# [Problem details]
Wherever a line of the data contains "will", copy that line.

# [Extracted data]
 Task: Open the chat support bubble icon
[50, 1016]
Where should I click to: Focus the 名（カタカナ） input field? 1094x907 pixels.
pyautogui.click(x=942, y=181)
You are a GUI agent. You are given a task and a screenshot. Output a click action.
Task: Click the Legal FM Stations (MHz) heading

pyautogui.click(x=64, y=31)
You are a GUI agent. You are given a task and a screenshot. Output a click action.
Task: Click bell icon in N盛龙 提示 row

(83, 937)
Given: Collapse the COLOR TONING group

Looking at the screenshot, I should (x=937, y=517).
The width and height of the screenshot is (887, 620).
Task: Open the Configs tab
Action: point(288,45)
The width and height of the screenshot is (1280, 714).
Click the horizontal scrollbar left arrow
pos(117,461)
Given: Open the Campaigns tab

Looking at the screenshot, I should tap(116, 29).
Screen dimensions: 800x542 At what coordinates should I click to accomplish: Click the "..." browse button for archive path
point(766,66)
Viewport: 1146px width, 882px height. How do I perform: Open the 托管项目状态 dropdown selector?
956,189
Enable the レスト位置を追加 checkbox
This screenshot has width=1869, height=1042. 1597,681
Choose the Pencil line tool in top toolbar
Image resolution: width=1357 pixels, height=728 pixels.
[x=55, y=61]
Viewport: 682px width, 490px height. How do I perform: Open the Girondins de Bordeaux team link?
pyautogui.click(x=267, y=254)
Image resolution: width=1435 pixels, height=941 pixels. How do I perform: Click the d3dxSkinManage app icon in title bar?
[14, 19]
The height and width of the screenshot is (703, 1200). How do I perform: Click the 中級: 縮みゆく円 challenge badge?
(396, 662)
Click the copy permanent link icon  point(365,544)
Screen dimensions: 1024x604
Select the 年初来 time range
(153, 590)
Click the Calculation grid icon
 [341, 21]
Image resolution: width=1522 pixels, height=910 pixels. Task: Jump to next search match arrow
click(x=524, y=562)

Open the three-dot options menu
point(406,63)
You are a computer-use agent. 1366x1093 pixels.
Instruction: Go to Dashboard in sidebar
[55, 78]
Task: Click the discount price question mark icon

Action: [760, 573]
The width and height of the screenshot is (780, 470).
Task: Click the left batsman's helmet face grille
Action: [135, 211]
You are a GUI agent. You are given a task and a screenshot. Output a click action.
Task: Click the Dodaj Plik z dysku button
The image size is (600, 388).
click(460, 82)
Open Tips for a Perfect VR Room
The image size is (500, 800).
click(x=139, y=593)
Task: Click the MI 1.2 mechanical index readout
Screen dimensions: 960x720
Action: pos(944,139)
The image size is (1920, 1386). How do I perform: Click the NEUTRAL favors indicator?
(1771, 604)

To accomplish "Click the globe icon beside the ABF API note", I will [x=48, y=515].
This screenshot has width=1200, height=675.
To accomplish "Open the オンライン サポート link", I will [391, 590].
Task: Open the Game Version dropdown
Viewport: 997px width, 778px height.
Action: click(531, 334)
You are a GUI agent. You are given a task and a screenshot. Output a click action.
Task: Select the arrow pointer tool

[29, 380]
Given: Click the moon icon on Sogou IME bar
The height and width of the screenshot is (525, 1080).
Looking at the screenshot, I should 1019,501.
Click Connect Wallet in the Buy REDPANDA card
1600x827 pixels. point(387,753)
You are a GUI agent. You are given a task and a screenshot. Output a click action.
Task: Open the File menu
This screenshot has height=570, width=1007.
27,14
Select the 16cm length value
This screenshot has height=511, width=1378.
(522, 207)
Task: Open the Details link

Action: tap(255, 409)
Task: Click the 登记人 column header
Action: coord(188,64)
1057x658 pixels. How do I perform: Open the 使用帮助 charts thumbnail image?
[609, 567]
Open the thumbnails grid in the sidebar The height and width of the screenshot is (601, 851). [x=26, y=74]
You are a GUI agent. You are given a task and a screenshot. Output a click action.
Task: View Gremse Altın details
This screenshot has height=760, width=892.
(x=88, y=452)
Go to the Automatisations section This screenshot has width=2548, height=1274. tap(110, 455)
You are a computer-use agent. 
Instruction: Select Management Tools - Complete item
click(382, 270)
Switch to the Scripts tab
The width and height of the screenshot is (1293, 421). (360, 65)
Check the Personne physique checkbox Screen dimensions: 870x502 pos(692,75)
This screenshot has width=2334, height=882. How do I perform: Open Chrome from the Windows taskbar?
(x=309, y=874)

# [Written answer]
To accomplish "Click the globe icon beside the ABF API note", I will [x=48, y=515].
To accomplish "Open the オンライン サポート link", I will [391, 590].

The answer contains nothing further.